10. The stove in the big community kitchen that I use burns things really easily. So, you basically just have to stand by the stove the entire time. I have been able to make a Texas sheet cake, a pumpkin cake, a spice cake, as well as various other things on the stove top. The cakes all tasted okay, but they tasted nothing like when I have made them in the USA. I guess that the ingredients are just not exactly the same.



11. I get to roast my own G-nuts. The Africans call what we call peanuts, G-nuts or groundnuts. One of the families just gave me the great idea of trying to roast my G-nuts with various things like garlic or chili, etc. G-nuts have really become a staple food for me.



12. All of our laundry is hand-washed. We hire someone to do our laundry for us. She scrubs each piece of clothing by hand. So, clothing has to be pretty tough, or it just disintegrates. But, it is so clean!! Even with all of the dust and stains.



13. I wear the same clothes for so many days in a row. Otherwise, the K-jong notice when you have multiple changes of clothes. Plus, the smells here are just different. Baths are not as common, so no one notices if you have on the same pair of clothes. [I do change my underwear every day, though, just in case you were wondering!!!]



14. When I go running, people just stare at me. It is really funny to have people stop whatever they are doing, look at you, and just continue to look at you until you are out of sight. I have had several people start to run with me, all the while speaking excitedly in Karamajong!! I can understand when someone asks me in K-jong “Where are you going?” But, I don’t know how to explain that I am just going in a circle, with no specific final destination.

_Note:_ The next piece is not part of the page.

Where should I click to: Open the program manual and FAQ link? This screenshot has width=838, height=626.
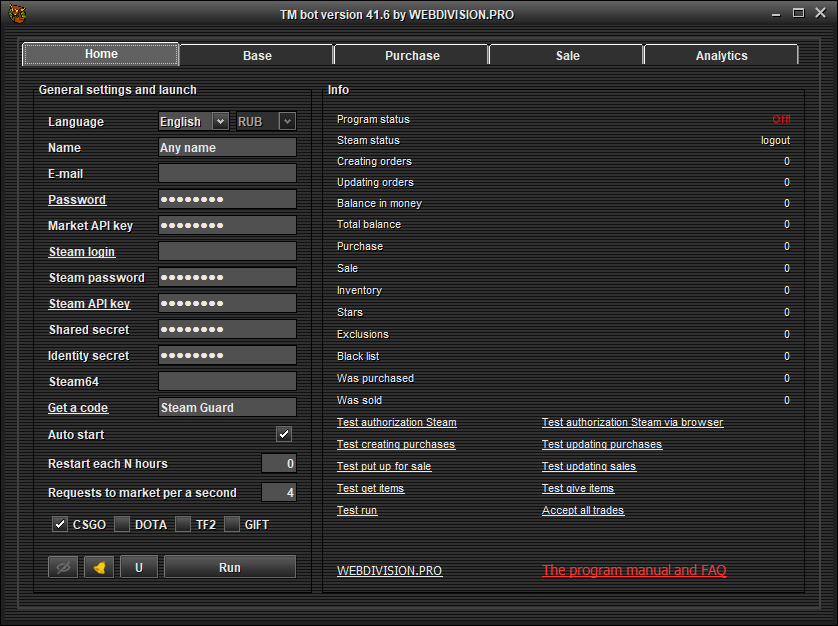coord(634,570)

15. All vegetables are soaked in a dilute bleach solution, just to kill anything that might be on their outsides!



16. I have begun to really enjoy cold water. I usually just have always drunk room temperature water, but this cold weather is growing on me. There is only one temperature that comes out of the tap, so cold water comes from storing water in the refrigerator.



17. Cabbage is a staple vegetable. I have made cabbage salad, using cabbage just like lettuce with carrots, onions, etc. I have made that cabbage salad that you put raman (yes, they are available even in Uganda) noodles and almonds (although I have to use G-nuts instead of almonds). Any suggestions for ways to cook cabbage. A head of cabbage costs less than 50 cents.



18. You can’t put toilet paper in the toilet. You have to put it in a bucket beside the toilet, to be burned later. So far, I think that I have only forgotten 3 times since I have been here!! the plumbing just can’t handle it!



19. There is a gecko in our kitchen who has lost its tail. There are geckos and skinks all over the place! They are cute, in a reptilian sort-of way!



20. When you go to the grocery store in the city of Mbale, they just use a calculator to add up your total. They don’t have regular cash registers.